Would you please output only the lines from the one containing "Where should I click to: Select" through the end of the entries below, exactly as written?

Data
Content starts

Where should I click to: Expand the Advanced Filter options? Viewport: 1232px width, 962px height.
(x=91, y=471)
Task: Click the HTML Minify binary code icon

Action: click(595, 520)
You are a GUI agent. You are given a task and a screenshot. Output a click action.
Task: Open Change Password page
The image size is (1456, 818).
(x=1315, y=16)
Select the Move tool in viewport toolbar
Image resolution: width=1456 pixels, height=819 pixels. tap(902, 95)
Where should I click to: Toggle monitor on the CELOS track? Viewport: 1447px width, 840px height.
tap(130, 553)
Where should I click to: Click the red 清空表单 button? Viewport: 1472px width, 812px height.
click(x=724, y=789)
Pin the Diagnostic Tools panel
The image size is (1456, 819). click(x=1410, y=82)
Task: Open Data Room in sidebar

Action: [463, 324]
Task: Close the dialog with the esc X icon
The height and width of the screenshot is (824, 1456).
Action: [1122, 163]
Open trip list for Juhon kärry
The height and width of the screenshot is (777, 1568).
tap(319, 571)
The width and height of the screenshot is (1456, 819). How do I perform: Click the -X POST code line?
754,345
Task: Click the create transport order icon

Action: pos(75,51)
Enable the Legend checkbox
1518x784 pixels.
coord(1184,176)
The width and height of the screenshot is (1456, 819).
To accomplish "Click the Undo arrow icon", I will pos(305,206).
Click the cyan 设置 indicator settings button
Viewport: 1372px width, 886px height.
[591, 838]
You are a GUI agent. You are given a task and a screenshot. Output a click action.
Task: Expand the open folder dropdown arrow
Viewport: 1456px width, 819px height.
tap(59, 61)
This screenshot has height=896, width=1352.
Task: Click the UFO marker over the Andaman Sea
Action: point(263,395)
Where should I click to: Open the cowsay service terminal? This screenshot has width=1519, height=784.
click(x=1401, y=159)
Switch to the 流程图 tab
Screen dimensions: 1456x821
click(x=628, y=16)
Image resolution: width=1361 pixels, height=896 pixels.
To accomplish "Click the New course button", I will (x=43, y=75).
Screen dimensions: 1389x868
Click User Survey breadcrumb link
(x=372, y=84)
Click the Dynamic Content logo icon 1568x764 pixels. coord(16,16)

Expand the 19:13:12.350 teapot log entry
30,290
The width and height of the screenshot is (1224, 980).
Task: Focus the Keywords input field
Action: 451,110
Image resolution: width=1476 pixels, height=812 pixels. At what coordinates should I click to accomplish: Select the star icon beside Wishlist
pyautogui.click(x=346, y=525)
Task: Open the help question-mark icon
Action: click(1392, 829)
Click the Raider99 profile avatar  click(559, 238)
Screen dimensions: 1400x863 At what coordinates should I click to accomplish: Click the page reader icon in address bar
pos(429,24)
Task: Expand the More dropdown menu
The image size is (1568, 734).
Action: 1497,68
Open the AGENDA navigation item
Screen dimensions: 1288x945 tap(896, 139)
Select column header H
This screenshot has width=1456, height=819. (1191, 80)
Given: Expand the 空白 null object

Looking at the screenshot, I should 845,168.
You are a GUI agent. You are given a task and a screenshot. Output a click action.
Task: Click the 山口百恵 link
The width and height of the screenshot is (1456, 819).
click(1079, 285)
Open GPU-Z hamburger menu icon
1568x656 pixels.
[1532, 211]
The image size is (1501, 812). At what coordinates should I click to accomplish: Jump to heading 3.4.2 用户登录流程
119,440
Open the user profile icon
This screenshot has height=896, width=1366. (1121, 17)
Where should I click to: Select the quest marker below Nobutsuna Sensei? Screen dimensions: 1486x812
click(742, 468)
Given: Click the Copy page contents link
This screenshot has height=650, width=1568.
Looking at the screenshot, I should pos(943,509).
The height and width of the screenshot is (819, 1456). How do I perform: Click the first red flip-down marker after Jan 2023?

Content ends

Task answer
Where should I click to: Select the quest marker below Nobutsuna Sensei? Screen dimensions: 1486x812
click(742, 468)
Given: Click the Copy page contents link
This screenshot has height=650, width=1568.
Looking at the screenshot, I should pos(943,509).
The height and width of the screenshot is (819, 1456). How do I perform: Click the first red flip-down marker after Jan 2023?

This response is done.